Title: Re: I feel hopeless
Post by: Methuen on January 21, 2020, 05:21:24 PM
Hi Wanyk3 :hi:

Excerpt
I cannot sleep

You are not alone :hug:  Many of us have had this problem at one time or another.  Are there sleep strategies you have already tried?  Any that worked?  Didn't work?  Would you like us to suggest some ideas?

Sleep is a basic human need, as is food, water, and shelter.  If a person goes too long without sleep, it won't end any better than if there is no food, water, or shelter.  What have you tried so far?

Your concerns and anxiety around relationships are important to address, but right now sleep is more important (think "Maslow's Hierarchy of Needs").

Almost all colleges have counselling services available usually under student services, or student support, or counselling services.  A LOT of students access these services.  So that is also an option for you to think about, in addition to the support you can get on this board forum.  It's always helpful to get support from more than one source. Student services can help work with you on any problem, including sleep and relationships.:hug:


Title: Re: I feel hopeless
Post by: TelHill on January 22, 2020, 01:06:26 AM
Hello wanyk3,    :hi:

One issue I faced was lack of training of how to be social and make friends. Normal development as a kid and teen was denied to me due to my mom’s (diagnosed with bpd only a few years ago, but she had it since I can remember)jealousy of me having friends. She and enabler dad forbid me to have friends. Could this be part of the reason college is difficult? You want to belong to a social group, but don’t know how?  It seemed to be a skill everyone knew but me.

Please don’t blame yourself for this. These other kids had parents who nurtured their social skills. My dBPD mom was h3ll bent on preventing this. Not normal!

In grade school dBPD mom forbade me from attending birthday parties, play dates and sleepovers  I was invited to in grade school. The little girls who invited me felt slighted and got mad at me. They didn’t understand when I told them my mom was mean and I really wanted to go.  That was how my pre college “social” life went...not very well.

Concentrate on your schoolwork, but look into psychological counseling at school.  It took me a lot of practice and observation to figure out how to act. I made some friends but it took a lot more years of work for me to feel comfortable around people.

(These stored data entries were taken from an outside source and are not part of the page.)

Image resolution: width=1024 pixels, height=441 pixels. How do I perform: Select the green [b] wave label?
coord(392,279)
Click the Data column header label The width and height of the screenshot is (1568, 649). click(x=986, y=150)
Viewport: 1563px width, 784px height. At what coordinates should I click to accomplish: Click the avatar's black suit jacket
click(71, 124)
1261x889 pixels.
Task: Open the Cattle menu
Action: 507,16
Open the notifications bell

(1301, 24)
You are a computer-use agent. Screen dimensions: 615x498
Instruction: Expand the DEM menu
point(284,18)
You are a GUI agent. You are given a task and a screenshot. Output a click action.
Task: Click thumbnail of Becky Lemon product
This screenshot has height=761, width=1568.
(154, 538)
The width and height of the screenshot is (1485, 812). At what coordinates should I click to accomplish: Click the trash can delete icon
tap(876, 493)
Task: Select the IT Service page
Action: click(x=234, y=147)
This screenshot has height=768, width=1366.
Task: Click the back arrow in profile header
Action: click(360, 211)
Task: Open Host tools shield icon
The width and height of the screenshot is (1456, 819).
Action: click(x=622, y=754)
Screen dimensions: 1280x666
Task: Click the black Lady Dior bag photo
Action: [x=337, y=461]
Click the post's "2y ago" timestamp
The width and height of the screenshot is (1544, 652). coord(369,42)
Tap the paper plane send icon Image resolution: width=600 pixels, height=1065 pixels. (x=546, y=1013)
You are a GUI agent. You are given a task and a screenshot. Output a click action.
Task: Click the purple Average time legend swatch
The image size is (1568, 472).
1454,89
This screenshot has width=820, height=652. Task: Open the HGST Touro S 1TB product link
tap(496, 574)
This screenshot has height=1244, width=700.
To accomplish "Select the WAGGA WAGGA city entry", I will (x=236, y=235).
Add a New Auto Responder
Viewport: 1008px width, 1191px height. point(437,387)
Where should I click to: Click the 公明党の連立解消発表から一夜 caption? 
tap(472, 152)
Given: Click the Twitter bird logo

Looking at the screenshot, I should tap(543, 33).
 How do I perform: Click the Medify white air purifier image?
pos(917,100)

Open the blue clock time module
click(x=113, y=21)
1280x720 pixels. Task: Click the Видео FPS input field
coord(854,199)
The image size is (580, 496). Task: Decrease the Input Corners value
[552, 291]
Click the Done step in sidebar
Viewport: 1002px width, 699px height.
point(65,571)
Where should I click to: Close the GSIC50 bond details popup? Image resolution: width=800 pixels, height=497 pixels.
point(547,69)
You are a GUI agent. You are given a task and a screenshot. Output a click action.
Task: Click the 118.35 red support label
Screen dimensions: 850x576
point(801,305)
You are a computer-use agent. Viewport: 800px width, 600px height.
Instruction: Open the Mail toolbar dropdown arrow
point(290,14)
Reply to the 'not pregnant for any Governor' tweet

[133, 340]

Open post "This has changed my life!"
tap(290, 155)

More is known about bpd now than 30 years ago when I was in college. There are other problems students face these days that weren’t discussed when I was in school like being on the autism spectrum, substance abuse, etc. Counselors have experience with students whoseissues don’t fit into neat, easily explained criteria.

Good luck and realize many with bpd parents had or have these issues. You are not alone.